You will use the 4 1/2 a bunch if the work you'll do involves smoothing larger panels. That's where the tool has come into focus for me. Smoothing doesn't appear to be the biggest hole in your arsenal, though. By the sound of the entries above, it's not having a larger sash / tenon saw that's got you bunged. And that's kinda funny because we're having a saw discussion on the Anarchist book review page too… I have a 14" Cincinnati Saw Company backsaw, sharpened by Mark Harrell before he starting making saws, that is my single 'non-dovetail' backsaw and I love it. It's filed 14tpi and goes into just about anything up to about 2 1/2" before starting to complain, meaning for the work I do there's not a need to get anything bigger yet. So I'd suggest a saw that fills that niche for you would fall in the 'special' gift category…

I think the only new thing I have in the way of handtools, besides a Stanley Gent's Dovetail saw, are my SW 750 chisels so I can't opine on Vertas saws over vintage. But with so many vintage saws out there, it made sense to me to get a good one sharpened by a pro and move forward. I did that and as a result know what sharp on a handsaw is. I can sharpen, still learning, but having a benchmark in the till meant a world of difference.


----------



## Bigrock (Apr 16, 2010)

Well you are stuck in the middle and at this point you have to get moving. I have not used any of the new Stanley chisels, but I would not trade my LN chisels for them. I have a couple of other sets. They don't compare. 
You have a WR #4 plane, depending on which model it is lets you know how good it is. The LN #4 is a lot better than any of the WR planes. (My world) As far as the LN #4 1/2 plane, it is heaver than the #4, it also wider and these are the two big reasons I like this plane. It makes you work less when you are smoothing a surface. I hope this helps. I have very little knowledge about Bad ass Saws, but I enjoy my LN's. I have two.


----------



## lysdexic (Mar 21, 2011)

Thanks again. I realize that everyone is busy and I appreciate you taking the time to chime in.

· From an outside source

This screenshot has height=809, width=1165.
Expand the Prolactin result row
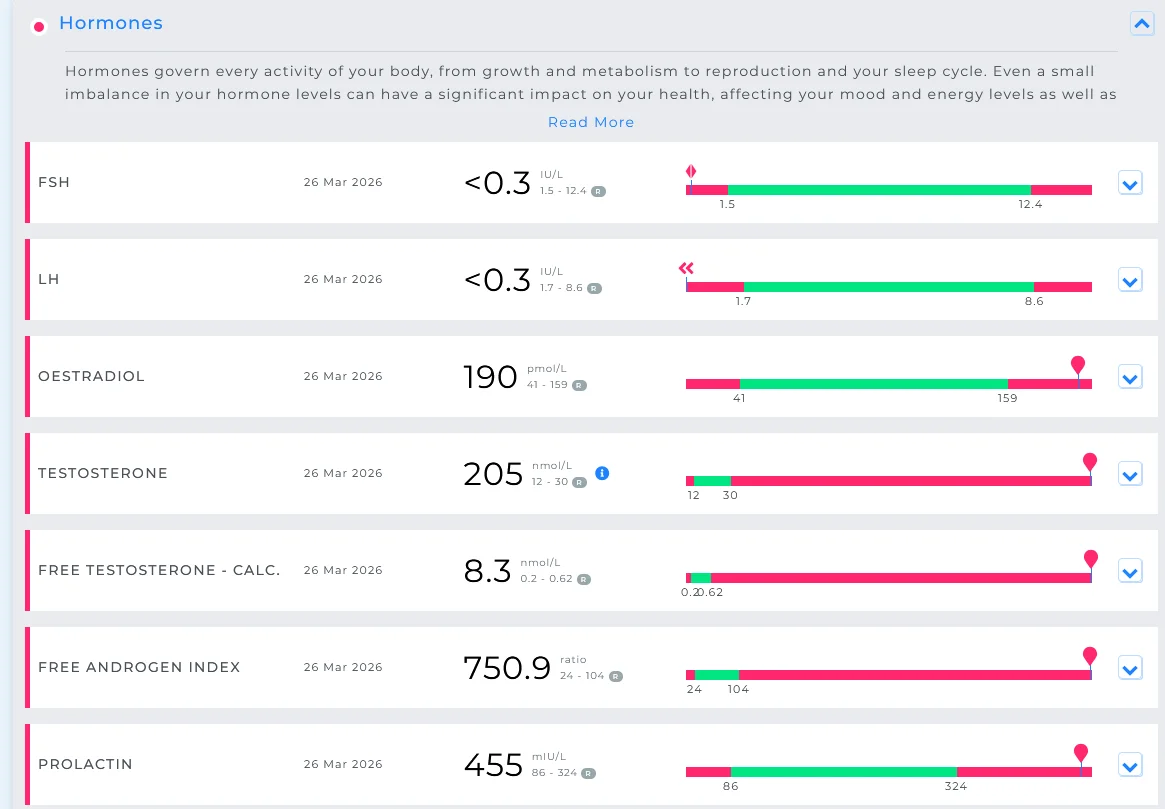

I decided against the 4 1/2. I have a smoother, not the best, but I have one. I don't have a larger back saw/tenon saw and have run up against the limitations of my current saws already.

Therefore, I ordered a Bad Axe 16" Tenon saw @ 12 PPI and hybrid cut and a Tite-Mark Gauge today.

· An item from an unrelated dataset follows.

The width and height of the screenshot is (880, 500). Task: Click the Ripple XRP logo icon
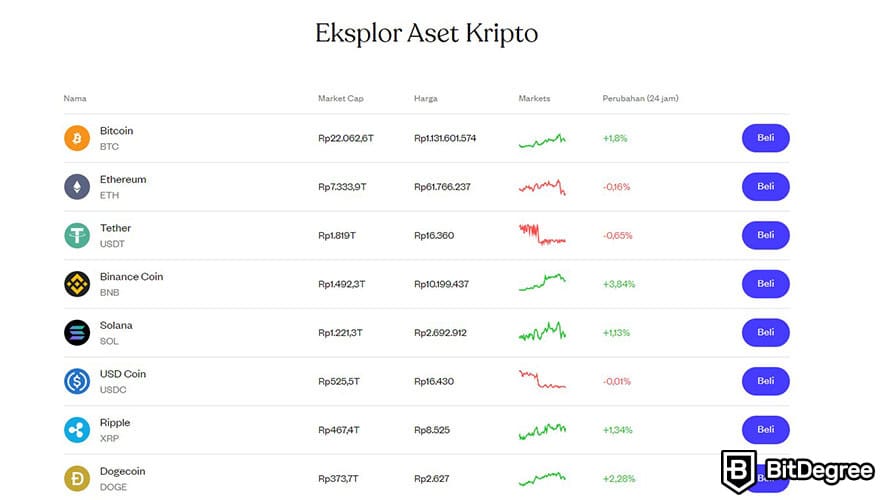[x=77, y=430]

The tricky part is Bad Axe only requires a deposit and the purchase of both will appear cheaper to my wife for the time being. I can explain the rest of the balance in a few weeks.

My comment about the high-end infill smoother above is only partly in jest. If my skills ever deserve one I may consider it. But for right now it is like giving a violin to a monkey.

Thanks to all.


----------



## RGtools (Feb 18, 2011)

You will learn to play yet.

The tenon saw was a VERY good choice. Although I was going to leave the comment that if you wanted to buy the 4 and 1/2 and send the 4 my way I would graciously accept : P

Enjoy the new toyl (tool+toy=toyl)


----------



## lysdexic (Mar 21, 2011)

Got an email from Mark at Bad Axe that informed me that the production and delivery time for the tenon saw is 12 -14 weeks. Wow.

Just FYI


----------



## KellyS (Jul 20, 2009)

I like the Tite-mark idea. How about a nice Veritas Bevel gauge, or go all out and get one of those awesome looking Chris Vesper Bevel gauges. The high angle frog 4-1/2 would be nice, I wished I had a high angle frog for working the Quarter sawn oak. The tenon saw would be nice. I enjoy using my dovetail saw. How about a the Veritas plow planes..or maybe buy an old Stanley 78 off ebay. I love my router table and power tools, but there was something just too cool about rehabilitating an old 78 my uncle gave me and cutting a rabbet with it. A LN skewed block plane. If you can't decide, she can buy me something. 
Have fun!


----------



## Marc5 (Apr 1, 2009)

Lysdexic,

When I ordered my Tenon Saw I wanted a rip grind for tenons on a bench I was building. I will order the hybrid cut on the sash saw when I save the money. Don't let the wait scare you unless you need it quick. Worth the wait! I am sure the LN equivalent is also a awesome saw. Let me know if you get it.


----------



## lysdexic (Mar 21, 2011)

The wait did not so much disappoint as surprise. I hope this means that he has a brisk business.


----------



## docholladay (Jan 9, 2010)

Woodriver vs. LN. No comparison. Get the LN. You won't regret it. I have an old Millers Falls no. 10 which is the similar to the LN 4 1/2. The 4 1/2 has a wider iron than the no. 4 planes. The 4 1/2's are desired because they can cover more ground faster when smooting a panel and will leave fewer plane marks. I love my old Millers Falls plane. The LN design is based on the old Stanley Bed Rock design which is probably the most desirable of the antique planes. The Woodriver, is loosely based on this design as well, but the LN is manufactured to much higher quality standards. Buy one for a lifetime.

Doc


----------



## crank49 (Apr 7, 2010)

If I had your collection of planes and a set of WoodRiver chisels, wait a minute, I do have a set of Wood River chisels, well, I would look to upgrade the chisels. Lee Valley has these on sale till Aug 8.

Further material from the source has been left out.